REVIEW: Hard Target – Director’s Cut (1993)

hard-target_b708b4cbI corresponded with Jean Claude Van Damme this week, who it turns out has visted the site and has agreed to do an interview.  A surreal surprise if there ever was one, it will most certainly stop you in your tracks. That worked me into a kind of manly giddiness and I felt like checking out this old school Van Damme movie, but not just Hard Target.  This is the version that was never released. Too violent I guess.  John Woo made an unadulterated classic and they cut 10 minutes off it and watered it down to ‘only’ a really good action movie.  I watched this years ago, but couldn’t really get into it because of the quality. Those of us who remember suspect VHS backups know what I mean.  Recently, I decided I was going to take a shot at cleaning it up.  End result, bad quality had gone from unwatchable to pretty bad, but not bad enough to turn off.  I got a good handle on it, enough to realise that this is the superior version of an already awesome film. Why hasn’t this been released on home media? Someone is studio-land does not like this movie, I guess.

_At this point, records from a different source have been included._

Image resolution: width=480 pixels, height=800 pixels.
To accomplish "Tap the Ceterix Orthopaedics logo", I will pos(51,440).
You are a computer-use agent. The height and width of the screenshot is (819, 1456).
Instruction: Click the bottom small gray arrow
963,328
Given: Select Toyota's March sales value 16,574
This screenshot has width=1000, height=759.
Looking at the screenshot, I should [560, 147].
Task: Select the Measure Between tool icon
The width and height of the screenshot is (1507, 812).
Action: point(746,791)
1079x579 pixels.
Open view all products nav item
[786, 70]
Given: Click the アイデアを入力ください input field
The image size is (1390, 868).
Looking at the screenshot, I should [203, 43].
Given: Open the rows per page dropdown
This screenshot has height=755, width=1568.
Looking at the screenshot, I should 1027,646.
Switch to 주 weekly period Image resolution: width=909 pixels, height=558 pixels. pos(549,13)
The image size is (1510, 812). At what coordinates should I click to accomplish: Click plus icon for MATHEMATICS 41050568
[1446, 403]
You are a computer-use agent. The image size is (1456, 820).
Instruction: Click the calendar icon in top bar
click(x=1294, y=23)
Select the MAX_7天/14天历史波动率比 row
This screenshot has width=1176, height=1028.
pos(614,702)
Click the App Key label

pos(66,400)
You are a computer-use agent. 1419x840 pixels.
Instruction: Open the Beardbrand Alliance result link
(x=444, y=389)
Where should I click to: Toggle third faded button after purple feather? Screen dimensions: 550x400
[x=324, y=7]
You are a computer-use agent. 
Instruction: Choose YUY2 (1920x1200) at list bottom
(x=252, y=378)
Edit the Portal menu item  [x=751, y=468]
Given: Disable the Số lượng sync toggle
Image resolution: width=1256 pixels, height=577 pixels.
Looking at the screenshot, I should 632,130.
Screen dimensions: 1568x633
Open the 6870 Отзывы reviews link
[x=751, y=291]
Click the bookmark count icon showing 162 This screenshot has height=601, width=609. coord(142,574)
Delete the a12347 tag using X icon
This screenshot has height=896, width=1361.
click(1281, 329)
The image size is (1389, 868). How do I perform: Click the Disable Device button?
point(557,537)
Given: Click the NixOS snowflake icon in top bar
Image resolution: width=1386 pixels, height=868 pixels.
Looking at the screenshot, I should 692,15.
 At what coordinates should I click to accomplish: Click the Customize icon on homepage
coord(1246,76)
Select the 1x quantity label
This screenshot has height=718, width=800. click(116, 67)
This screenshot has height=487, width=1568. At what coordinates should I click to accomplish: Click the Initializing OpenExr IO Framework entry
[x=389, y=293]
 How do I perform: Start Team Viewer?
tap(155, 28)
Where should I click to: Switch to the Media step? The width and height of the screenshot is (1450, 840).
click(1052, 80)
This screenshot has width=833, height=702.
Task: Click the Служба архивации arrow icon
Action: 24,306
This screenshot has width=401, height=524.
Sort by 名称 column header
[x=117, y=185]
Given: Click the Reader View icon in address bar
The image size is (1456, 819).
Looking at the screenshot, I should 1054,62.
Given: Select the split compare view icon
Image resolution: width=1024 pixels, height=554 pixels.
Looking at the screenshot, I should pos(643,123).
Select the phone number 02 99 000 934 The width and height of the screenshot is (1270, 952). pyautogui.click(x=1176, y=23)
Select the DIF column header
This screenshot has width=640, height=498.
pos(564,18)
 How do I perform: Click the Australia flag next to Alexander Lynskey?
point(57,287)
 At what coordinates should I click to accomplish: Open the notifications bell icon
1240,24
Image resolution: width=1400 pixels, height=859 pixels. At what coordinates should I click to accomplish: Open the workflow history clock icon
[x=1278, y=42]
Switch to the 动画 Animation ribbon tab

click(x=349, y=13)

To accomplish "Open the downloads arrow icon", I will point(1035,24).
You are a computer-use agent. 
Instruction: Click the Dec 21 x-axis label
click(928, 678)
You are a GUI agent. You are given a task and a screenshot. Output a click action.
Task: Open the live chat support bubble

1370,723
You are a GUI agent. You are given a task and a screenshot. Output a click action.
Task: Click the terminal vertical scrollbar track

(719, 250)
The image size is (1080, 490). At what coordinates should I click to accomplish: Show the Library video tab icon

I have a hard time deciding whether this or Universal Soldier is Van Damme’s best movie.  It’s definitely John Woo’s best (American) film.  This is Van Damme in his prime, being directed by arguably the best man to get the best out of him.  It’s actually a fairly brutal movie, it’s kinda funny that this was released in the same year that Jurassic Park (which is a damned good movie) was shifting containers full of lunchboxes and toys.  John Woo is an action surgeon.  He knows what should be slowed down and when, and conversely just when and how to unleash kinetic hell.  He’s a man that likes his violence and weaponry too.  You combine that with JCVD and it can’t fail.  You add Lance Henriksen and it just gets sweeter.  Henriksen, by the way, does the villain thing so well.  And with this movie, hell, even the sound is a cut above; that’s exactly what a bike with that engine should sound like.  Woo likes his bikes, too.
 
If I was unsure whether the theatrical cut was better than Universal Soldier, then this settles it.  As a movie, this is Van Damme’s best ever.  And that is saying something because it’s in pretty rough shape, from an editing perspective.  Obviously, the quality is shit, but it’s a rough final cut as well.  Not quite polished.  It has a temporary soundtrack patched together from other movies.  Aliens, Patriot Games, Rambo II and other action movies.  Which is a bit weird, but sort of  (mostly) works.  Then there are the main differences.  This is a heavily edited version with an additional 9 minutes on top of that editing.  It is, according to John Woo himself, the movie we were intended to see.  It’s Hard Target, only more violent, longer and overall just a more menacing film.  Lance Henriksen is even colder, Van Damme even more aloof.  Aside from added violence, e.g. the infamous ear cutting scene is here in its entirety, the whole movie just flows better.  Especially the action.  There are too many differences to list here, but this is the peak of 90’s action.  It’s a fucking crime that this movie doesn’t get a decent home release.

Now, if only we could find that ultra-violent cut of Predator 2 that had the censors shitting their pants!